Tuesday, February 05, 2008
Here is a new product that I will HAVE to try:
Eluma Illuminated Backsplash
Element Designs' Eluma Illuminated Backsplash epitomizes functional design. The revolutionary new product features concealed LEDs encased in an aluminum framed glass or acrylic backsplash. It brings the element of innovation to kitchen design while eliminating the need for undercabinet lighting. Made with high quality LEDs powered by Tresco International, Eluma Illuminated Backsplash is an energy efficient and environmentally friendly interior lighting option.
If the light output is comparable to your typical fluorescent undercabinet fixture then these should be a hot new look, especially for the Euro kitchen.

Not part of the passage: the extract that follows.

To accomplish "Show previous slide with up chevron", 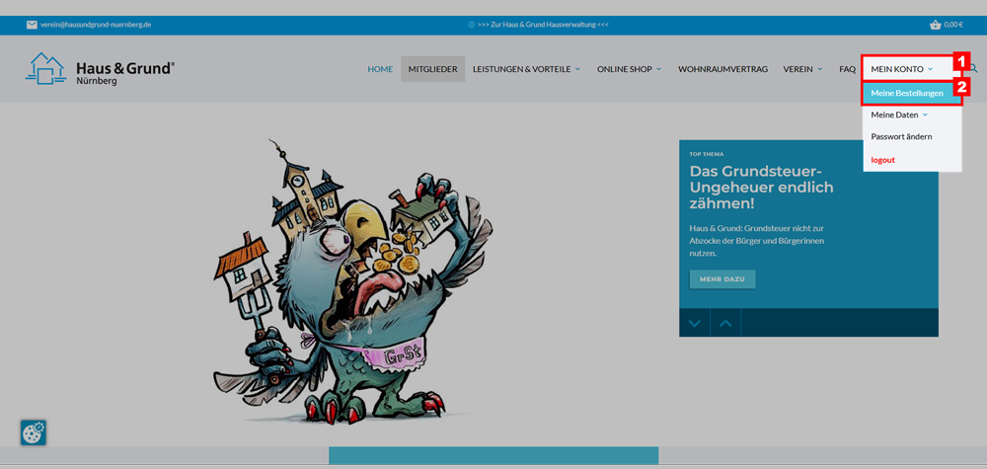I will click(725, 323).
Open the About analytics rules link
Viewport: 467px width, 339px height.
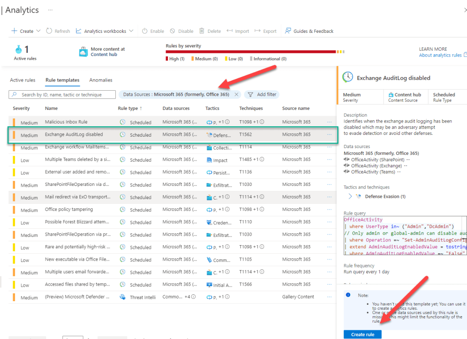click(x=440, y=55)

The Eluma backsplash will be on display at KBIS (the Kitchen & Bath Industry Show) in April. You can find them on the Web at Element Designs
I appreciated your website and blogs and was impressed with the Eluma
Illuminated Backsplash you mentioned.
We are well along in the process of remodeling our kitchen but wanted
some better ideas for a behind-the-stove backsplash, and this looks
great. However, we're having trouble locating a source for it. Can you
point us in the right direction, please?
Jack and Jean
Jul 7, 2008
Their web site is http://www.element-designs.com/eluma.html
I haven't had an opportunity to specify them yet.

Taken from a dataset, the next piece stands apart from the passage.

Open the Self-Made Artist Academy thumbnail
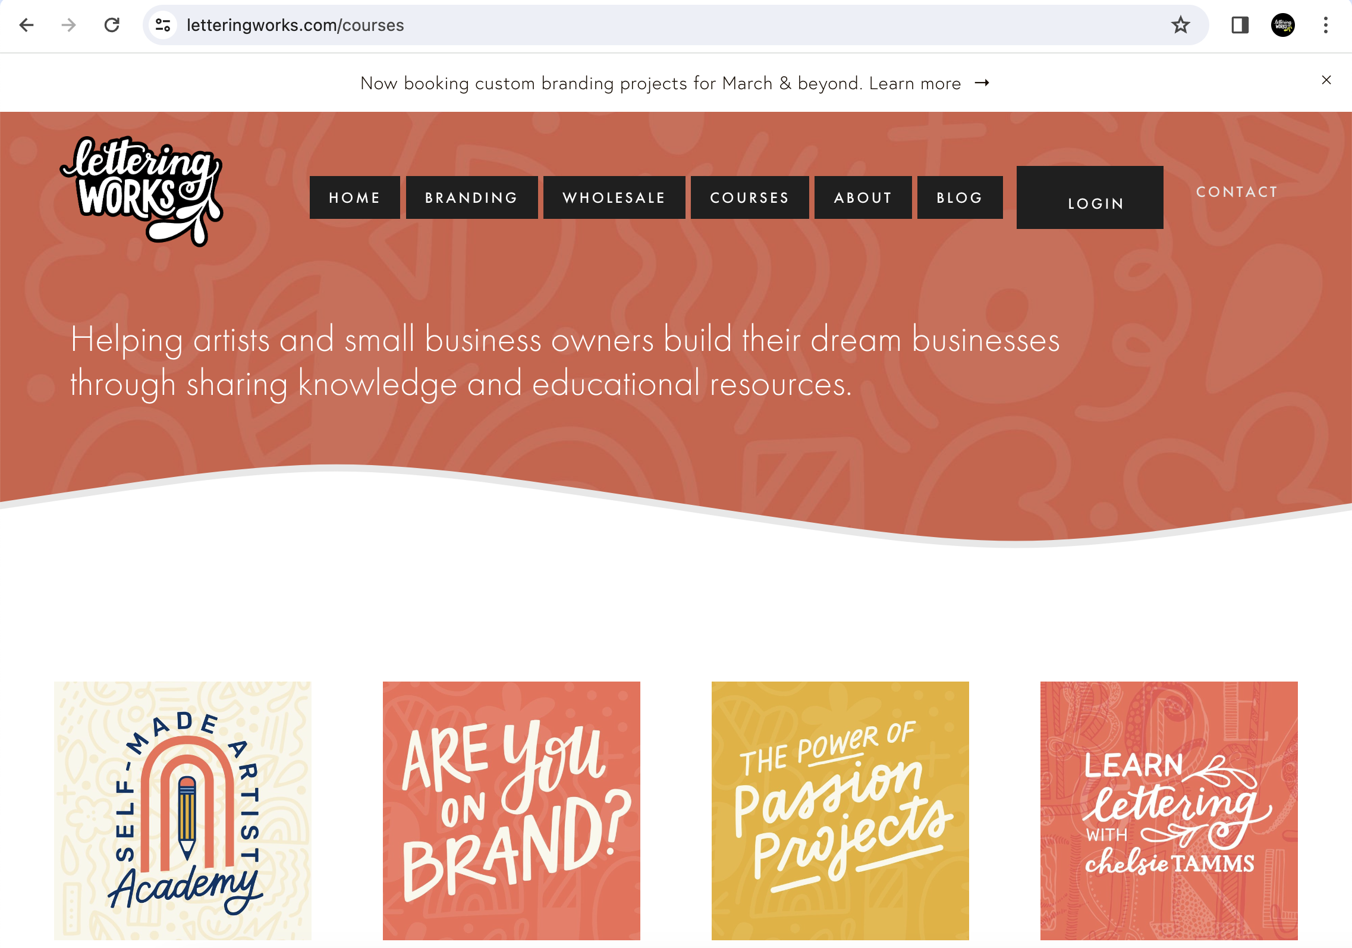 point(183,811)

Please let me know how it goes.
Thank you, Peggy, for responding to my request.
I immediately went to Element Designs' website and sent an email by their "contact us" selection, but have not had any reply from them yet.

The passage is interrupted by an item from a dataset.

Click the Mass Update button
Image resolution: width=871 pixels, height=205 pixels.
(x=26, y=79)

I have contacted their distributors in our general area (listed on the website), but they are uncertain about the backsplash uses. Apparently these units are normally used for shelves. Even so, they said they would have to special order any of these products from Element Designs and have them shipped across country to us.
I had hoped to get a 24" x 48" unit, but they only come in 18" widths at any length. The quoted price for 18" x 48" was $514.41. We'll have to think a little more about it, but we love the concept.
Thanks again for your kind response.
The latest innovation in kitchen cabinets is not sleek European styling or green cabinetry or hot colors.
Instead it's a new drawer slide from Blum:
SERVO-DRIVE, the new opening feature, and BLUMOTION combine to give us the highest quality of motion for drawers using TANDEM or TANDEMBOX.
Drawers open automatically with just a touch on the drawer front or with a light pull of the handle. This amazing feature is based on an electrical drive that, once triggered, opens the drawer for you. The drawer is not connected to the drive unit, enabling it to stop in any position. Another innovative solution from Blum, the company that is perfecting motion in the kitchen.
Imagine being able to OPEN your drawers with a nudge from your knee or hip with your hands full! Such coolness!